MODELING THE MECHANISM OF METABOLIC OSCILLATIONS IN ISCHEMIC CARDIAC MYOCYTES.

Malgorzata Kotulska (1), and Saleet Jafri (2)

(1) Faculty of Basic Problems of Technology, Wroclaw University of Technology, Wroclaw, Poland.

(2) School of Computational Sciences, George Mason University, Manassas, VA, USA.

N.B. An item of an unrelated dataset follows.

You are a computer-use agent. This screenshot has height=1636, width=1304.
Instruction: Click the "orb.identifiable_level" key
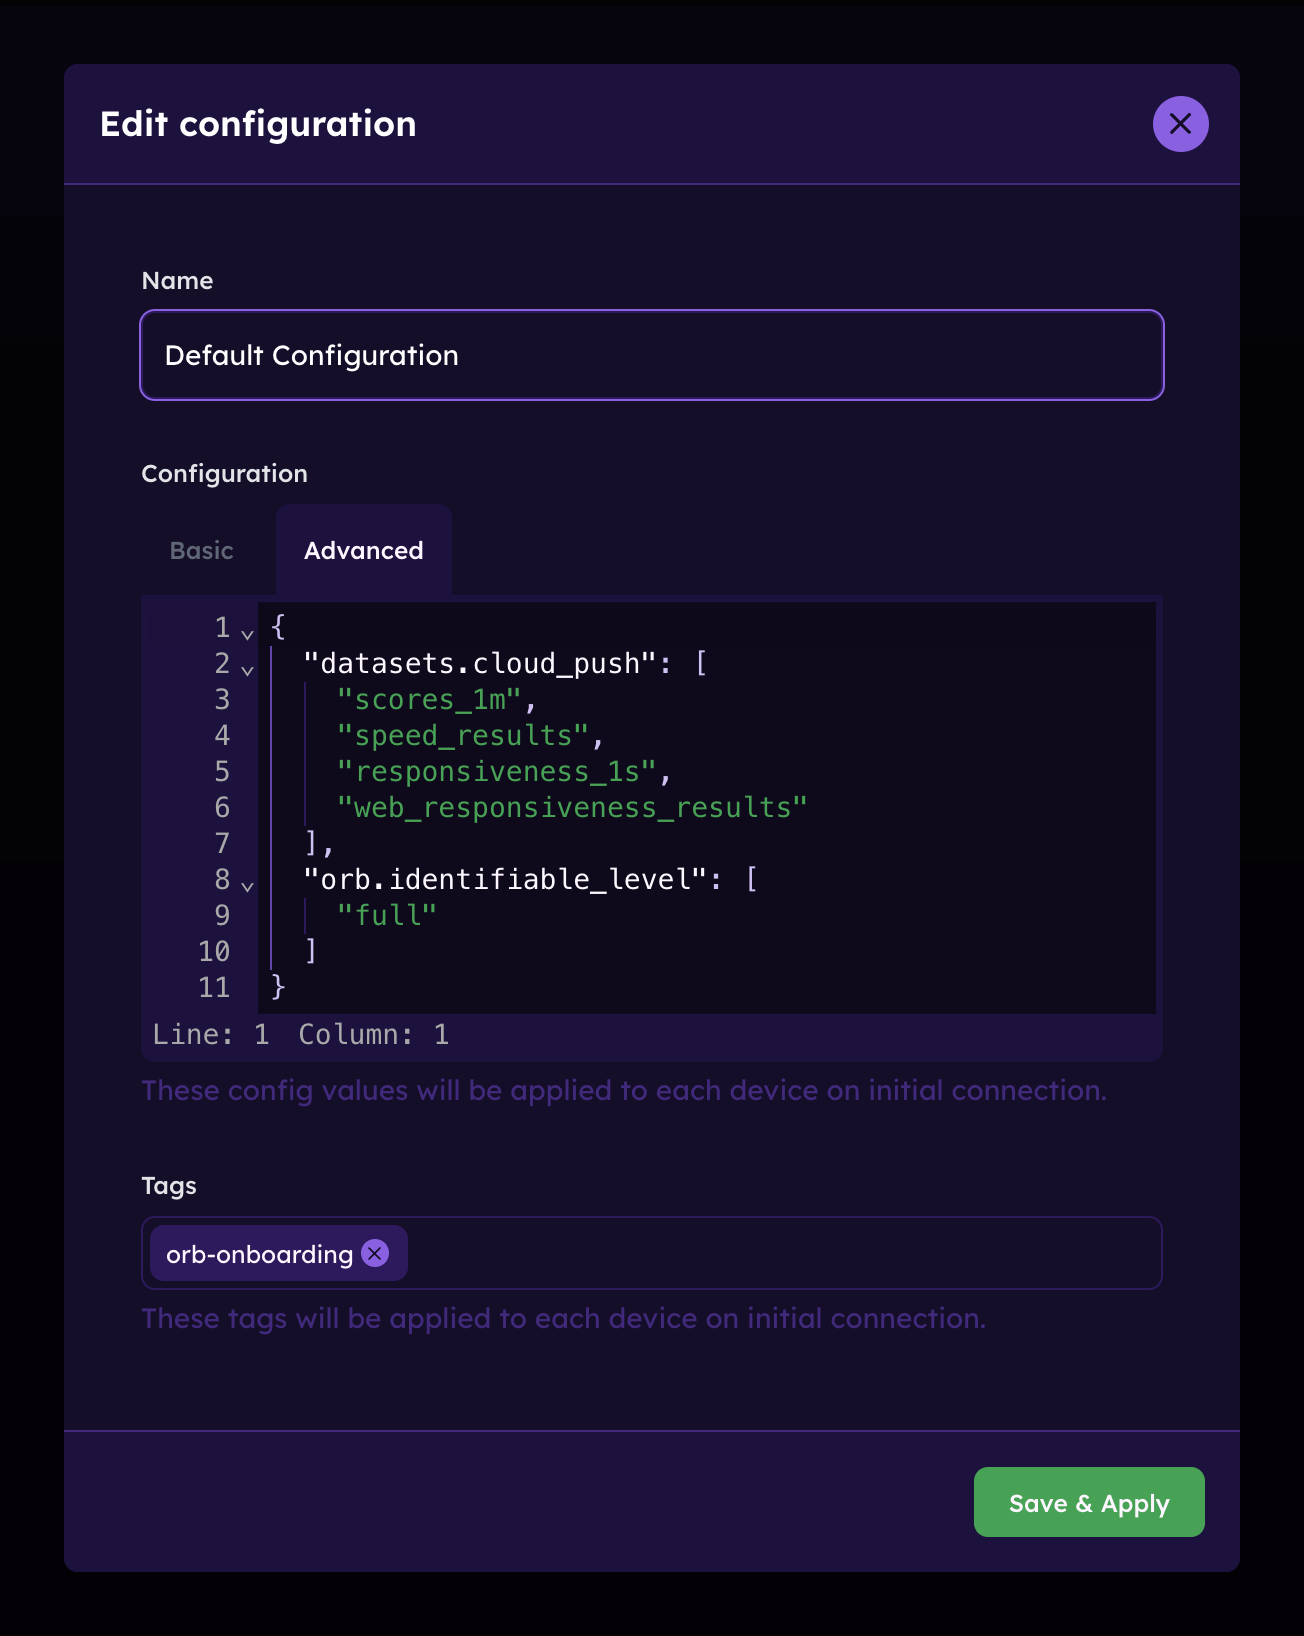pyautogui.click(x=505, y=880)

During a heart attack the heart is deprived of energy substrate and oxygen due to blockage of the coronary circulation. Substrate-deprived ventricular myocytes exhibit oscillatory activation of sarcolemmal ATP-sensitive potassium current (Ik,ATP) which can give rise to cardiac arrhythmias. Correlation between oscillations of the sarcolemmal Ik,ATP, NADH,and inner mitochondrial membrane (IMM) potential suggests that the phenomenon may originate in the mitochondrial metabolism. Experiments with IMM ion channels show that the periodic behavior can be suppressed by blocking the family of inner membrane anion channels (IMAC).

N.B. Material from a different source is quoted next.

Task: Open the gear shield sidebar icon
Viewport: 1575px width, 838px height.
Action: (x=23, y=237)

We have developed a computational model that suggests a possible mechanism of the oscillatory behavior. The model is based on a system of ordinary differential equations that involves regulation of the low-conductance IMAC by Mg2+ and pH. Other important features of the model include the phosphate carrier, the F1F0-ATPase, the electron transport chain, and the interaction of Mg2+ and inorganic phosphate in the mitochondrial matrix. The model produces mitochondrial matrix pH oscillations, which accompany IMM potential and Pi oscillations and were observed on experiments carried out on isolated mitochondria. This provides additional evidence that the observed limit cycle behavior probably originates in mitochondria and differs from well-known glycolytic oscillations.